The proceedings last month took an abrupt turn after Dill said he had requested that county attorneys draft a resolution in preparation of an investigation into Yagong’s activities. Yagong then accused Dill of an ethical violation, saying Dill had previously requested that Yagong hire Dill’s brother for a council aide position, which Dill denied.
Yagong later told Big Island Now that he suspected Dill was looking for “payback” because his brother was not hired for the post.
Renee Schoen, the county attorney assigned to the Ethics Board, told Yagong at last month’s meeting that the proper approach to accusing Dill of unethical behavior would be to file an affidavit that would be taken up by the other board members.
At today’s meeting, Dill turned the meeting over to newly designated Vice Chairman Bernard Balsis, saying he was doing so for the sake of “fairness.” He also said he was again denying Yagong’s allegations from last month and believed he could be fair and impartial on the question of Yagong’s election activities.
Balsis then asked the two other members of the board present whether they had questions or comments on Dill’s participation, and after hearing none Dill said he would participate in the proceedings.
Balsis also noted that Yagong had not filed an affidavit accusing Dill of impropriety.
Board members then briefly questioned Yagong about his role in the election process, to which he responded that in addition to hiring County Clerk Jamae Kawauchi, with the support of the council’s majority, he also helped schedule meeting with Elections Division staff and precinct officials in preparation for the November election.
Yagong noted that he has no involvement in the hiring of election poll workers, which is handled by the state. Board members also noted that the state has recently taken over from the county most of the election responsibilities for the upcoming election.
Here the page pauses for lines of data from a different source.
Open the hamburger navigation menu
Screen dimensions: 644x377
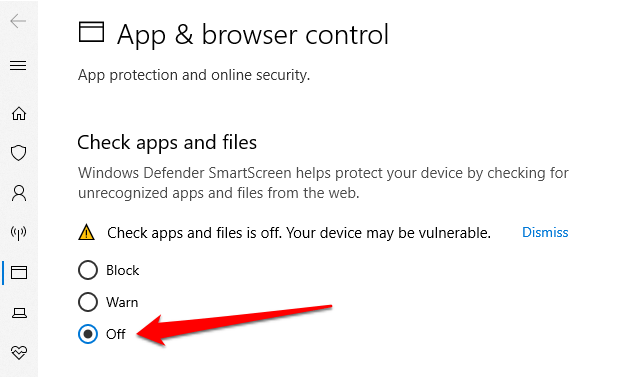click(x=18, y=65)
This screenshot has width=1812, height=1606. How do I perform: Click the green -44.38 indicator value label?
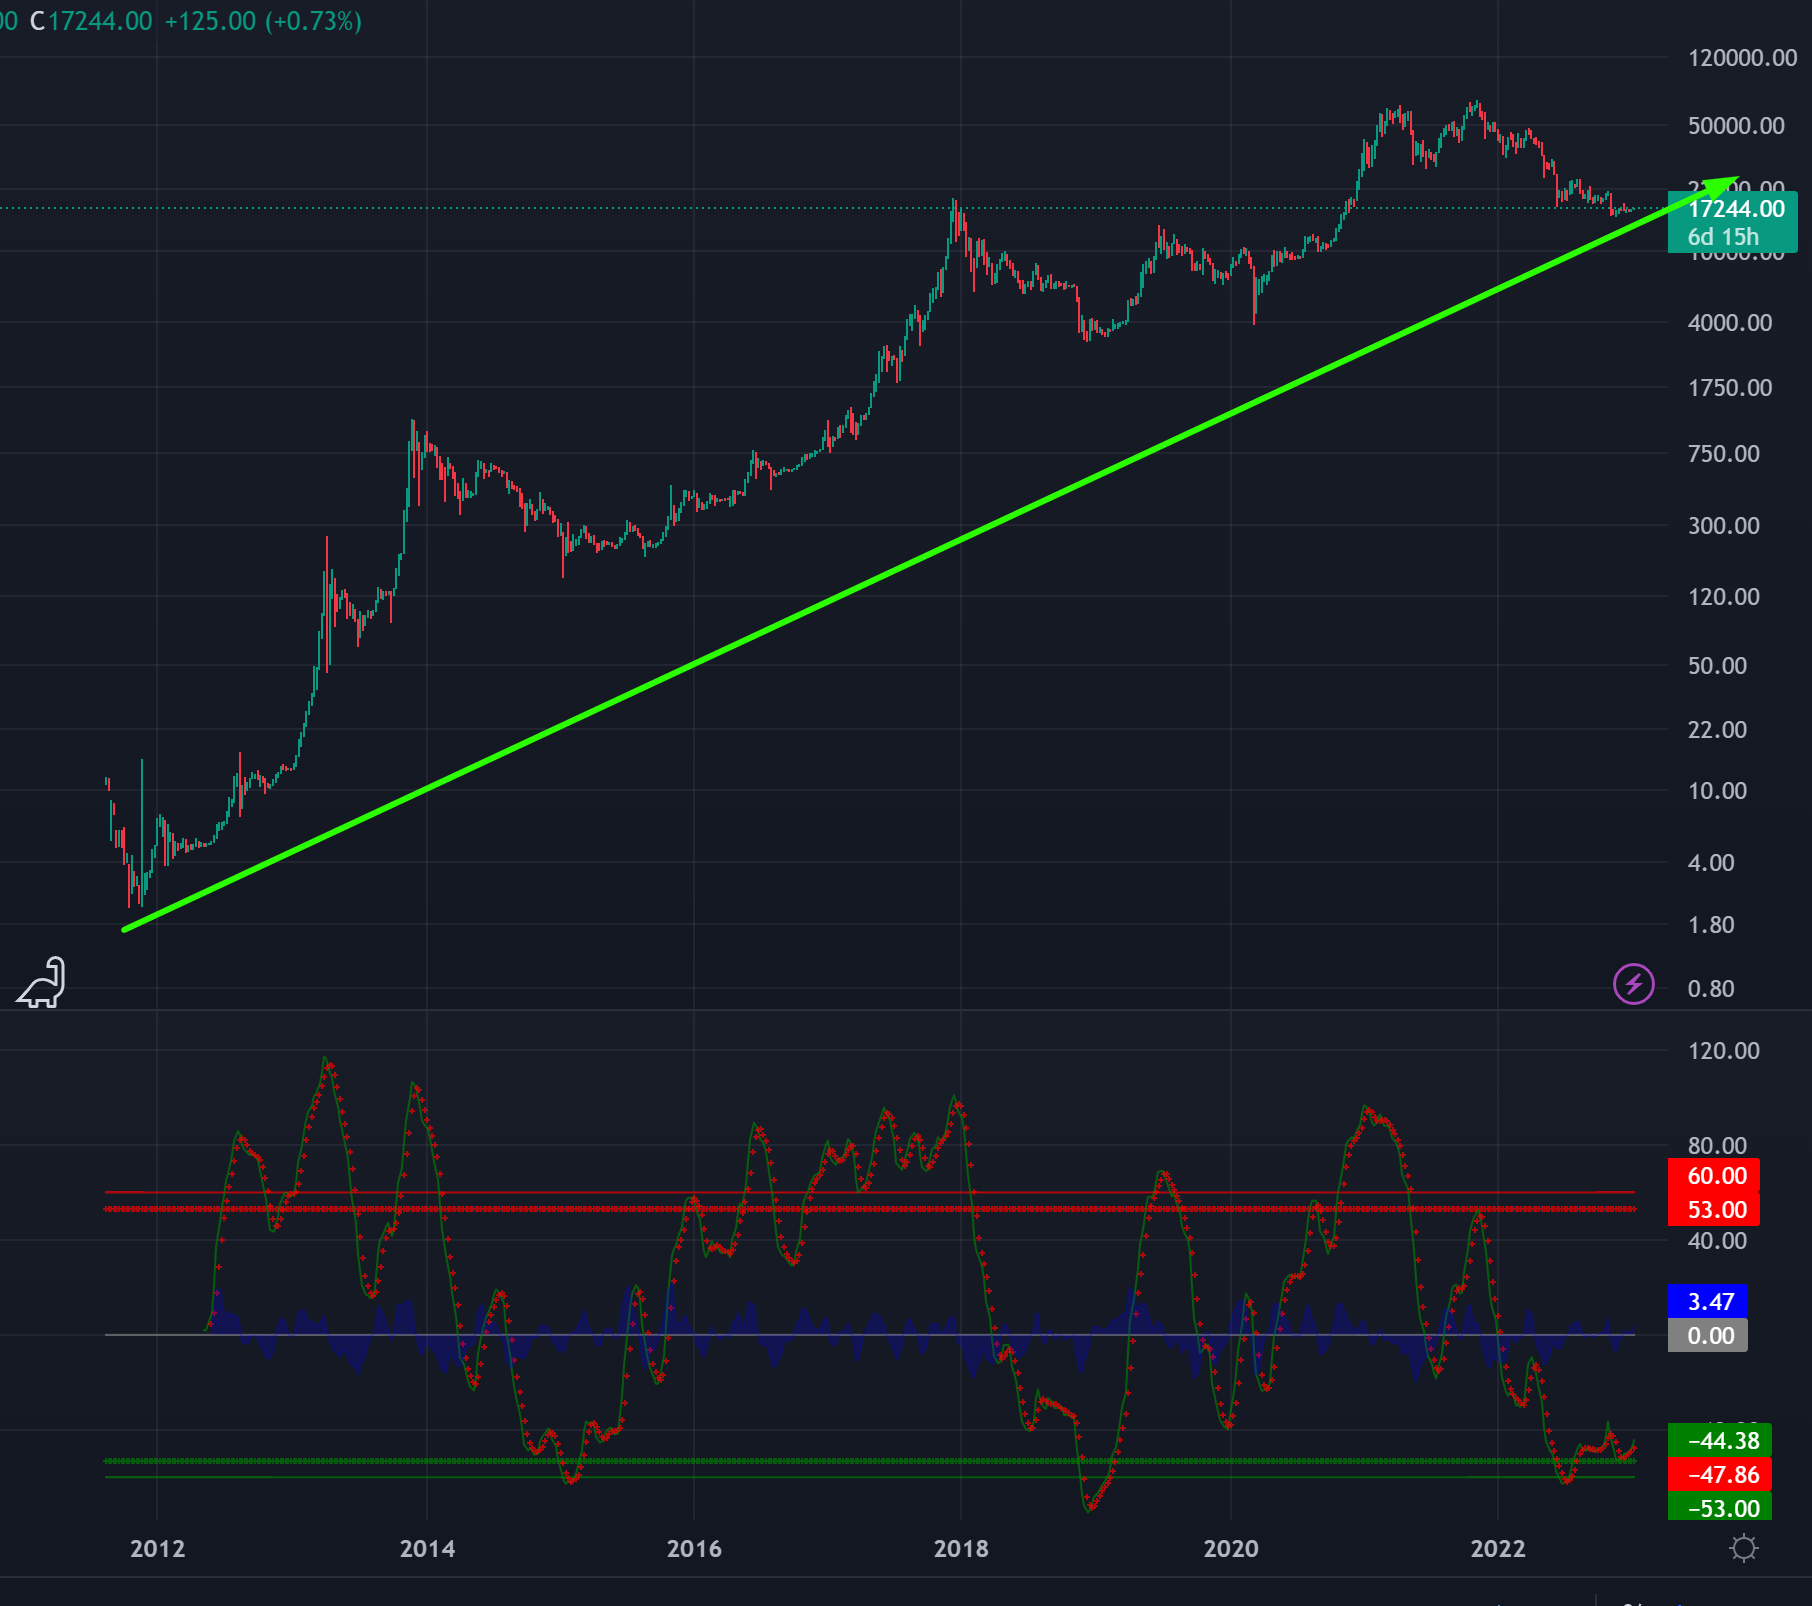click(1722, 1441)
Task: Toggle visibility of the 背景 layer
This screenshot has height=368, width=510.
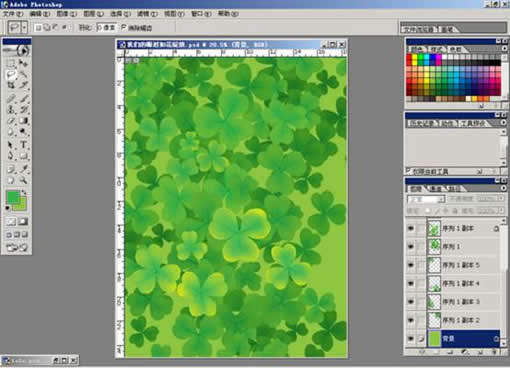Action: pyautogui.click(x=411, y=339)
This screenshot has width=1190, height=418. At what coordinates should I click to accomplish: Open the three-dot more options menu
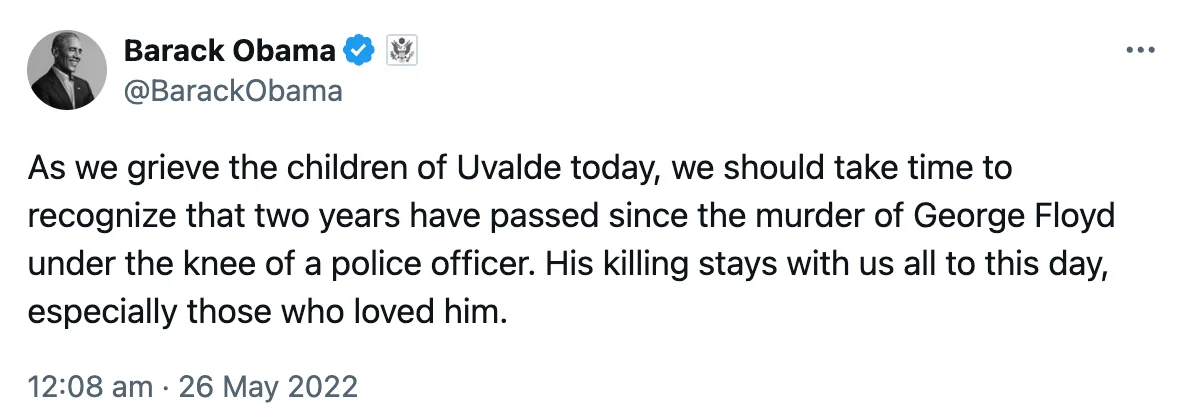(x=1140, y=50)
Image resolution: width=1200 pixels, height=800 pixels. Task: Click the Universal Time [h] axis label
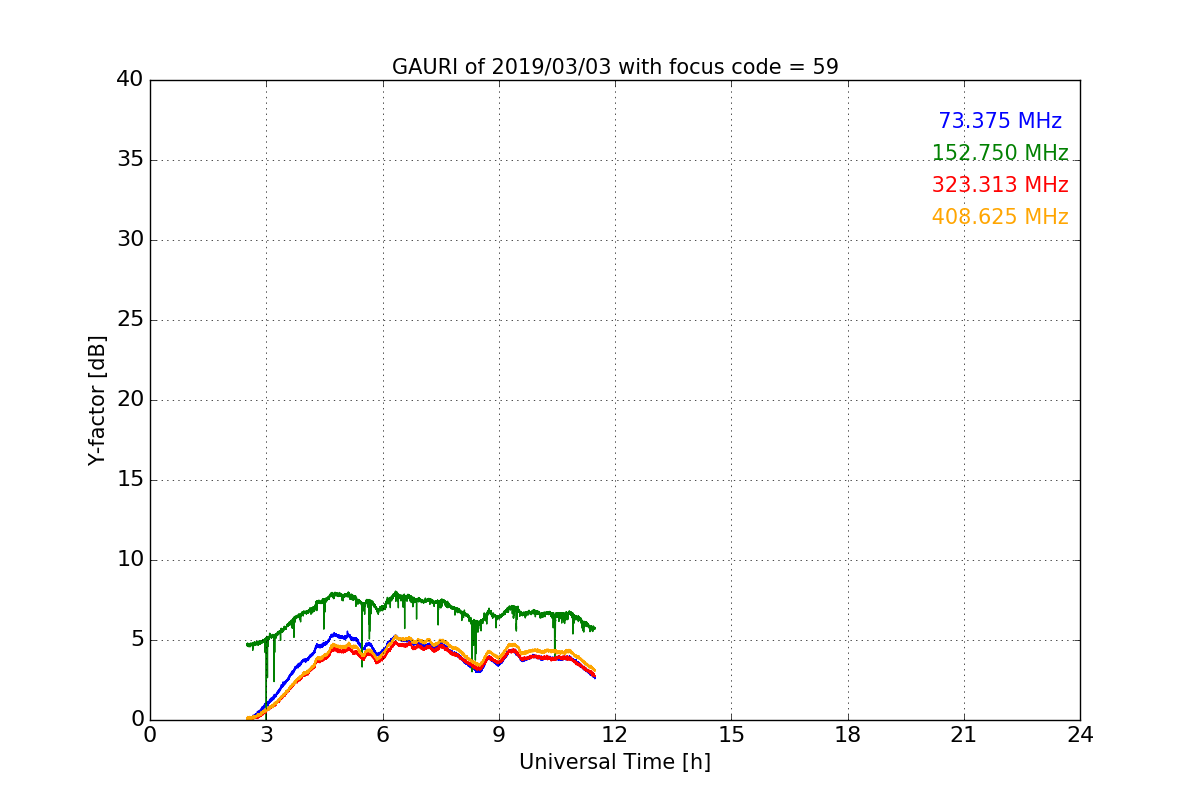coord(615,762)

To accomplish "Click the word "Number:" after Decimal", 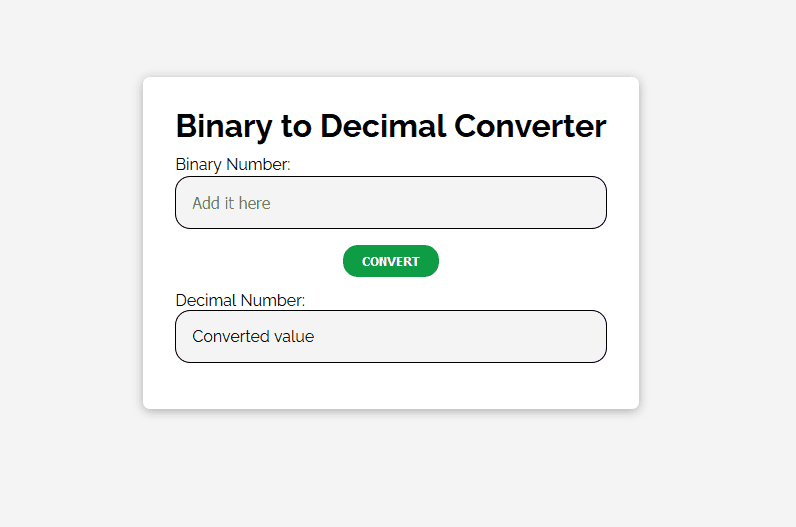I will 273,300.
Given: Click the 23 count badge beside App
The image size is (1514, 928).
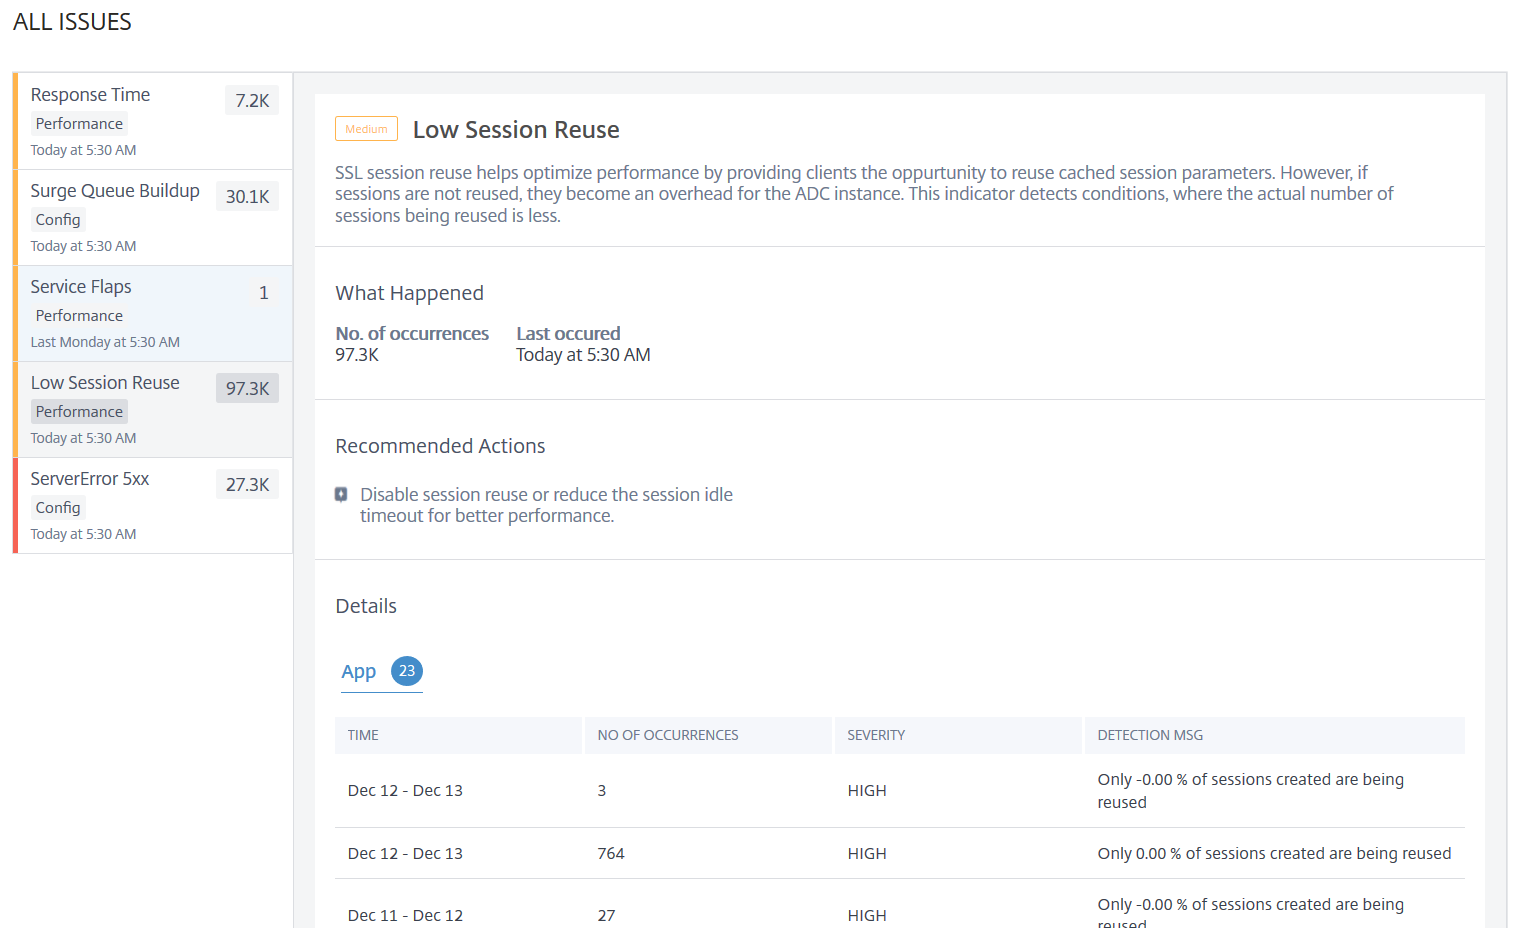Looking at the screenshot, I should (407, 671).

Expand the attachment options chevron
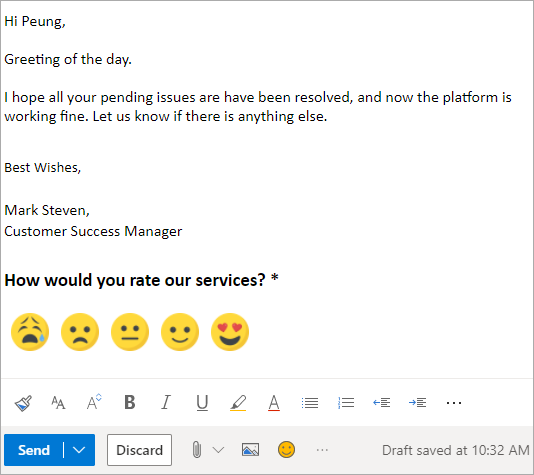click(218, 450)

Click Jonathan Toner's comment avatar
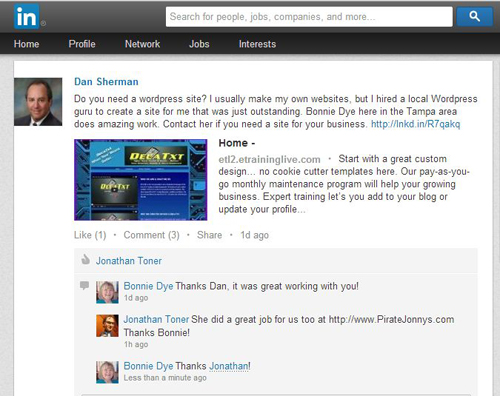point(107,326)
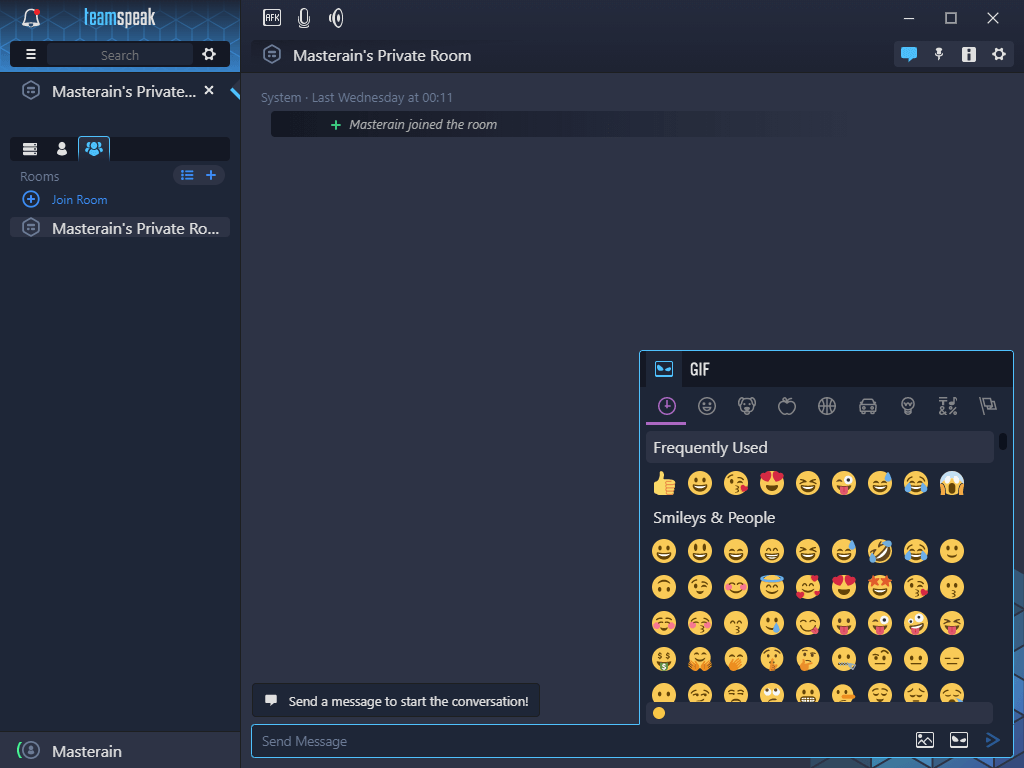
Task: Click into the Search field
Action: (120, 55)
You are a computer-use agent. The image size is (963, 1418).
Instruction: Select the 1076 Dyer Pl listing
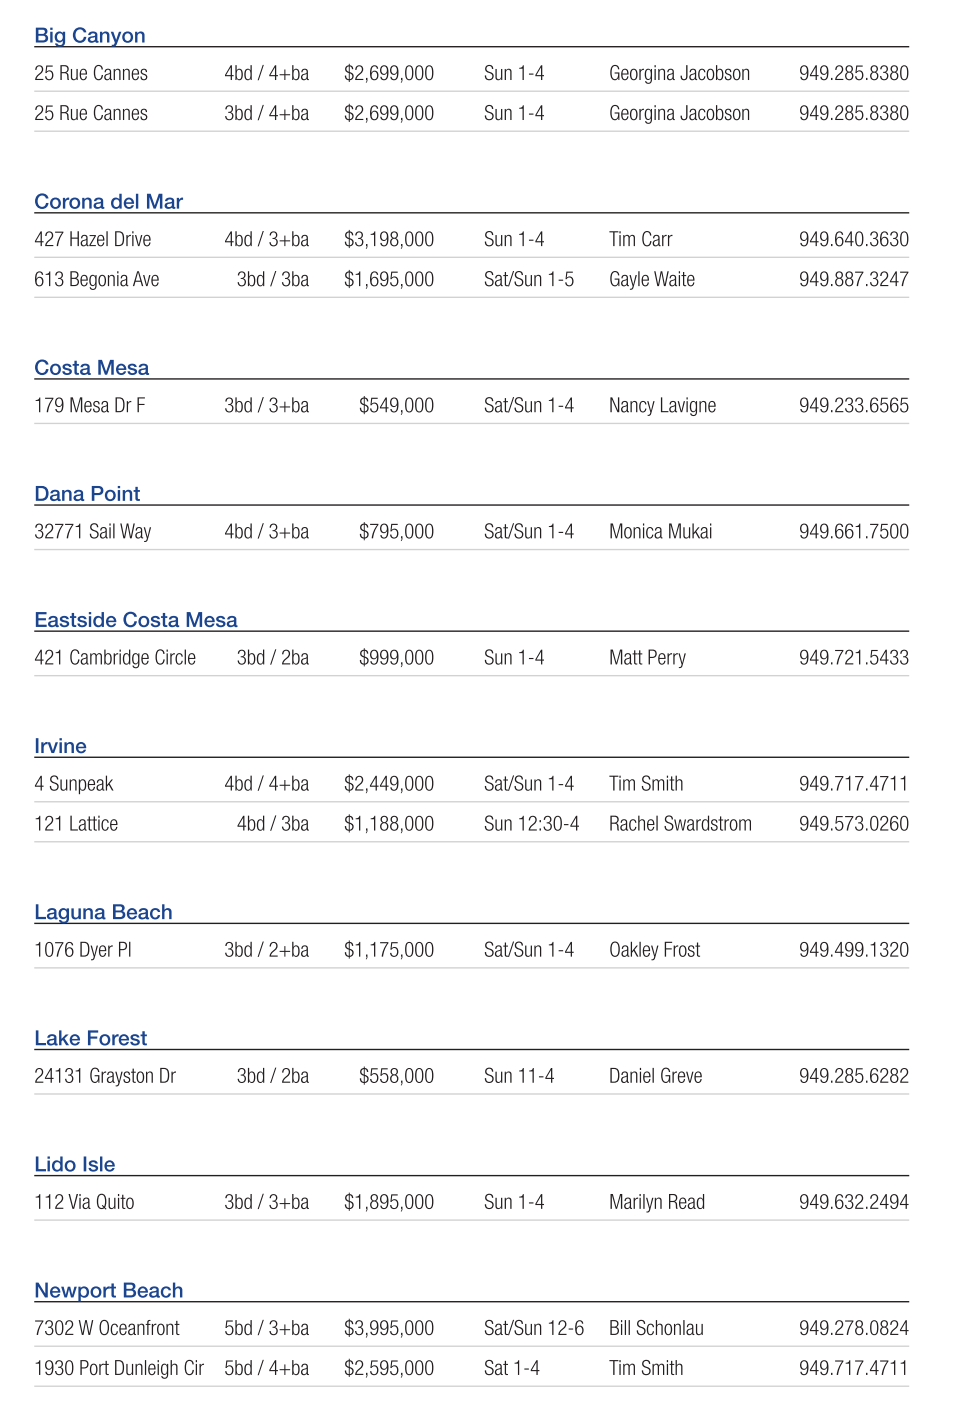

Board member Arne Henricks then said he believed Yagong was sufficiently removed from the election process, particularly in District 1 where his daughter is running.
However, several board members still had questions about the state’s upcoming election role and how it affected Yagong.
“I assure this body at this time that whatever the plan is worked out between the state and the county clerk’s office it has nothing to do with the chairman’s office,” Yagong said.
A motion was then made to conduct an informal investigation of Yagong’s activities “to keep the process public.”
However, while Dill and board member Glen Hisashima voted in favor of the motion, Henricks and Balsis voted against it. Because board member David Heaukulani was absent, the motion failed on the 2-2 tie.
Yagong told Big Island Now he was pleased the matter had been resolved.
“I’ve always thought from the beginning that it was a distraction,” he said. “I’m glad it’s over.”
In other matters, the board took up a petition from Big Island blogger Tiffany Edwards Hunt alleging that Kawauchi had violated the county ethics code by showing preferential treatment to some members of the media and by not acting in a “courteous, fair and impartial manner.”
Edwards Hunt told board members that Kawauchi had reneged on a promise to meet with her early on primary election day. She said she also felt the clerk was “stonewalling” her attempts to report on election matters.
Dill recused himself from the discussion because he had previously written a letter to the state Office of Elections saying he believed Kawauchi should be removed from her post.
At the September meeting, Kawauchi also accused Dill of unethical behavior, citing as evidence the letter she said he wrote under Board of Ethics letterhead.
Dill has maintained he wrote the letter as a private citizen, and today Schoen said she had obtained a copy of the July 25 letter from the state and confirmed that it was not written on Board of Ethics stationery.
The board eventually voted to obtain more information from Kawauchi and take up the matter again at its next meeting.
The board also voted to postpone consideration of a petition alleging that county employees attending union meetings where they meet with candidates for political office is a violation of the ethics code. Members said they needed additional time to study information obtained from the state on similar case.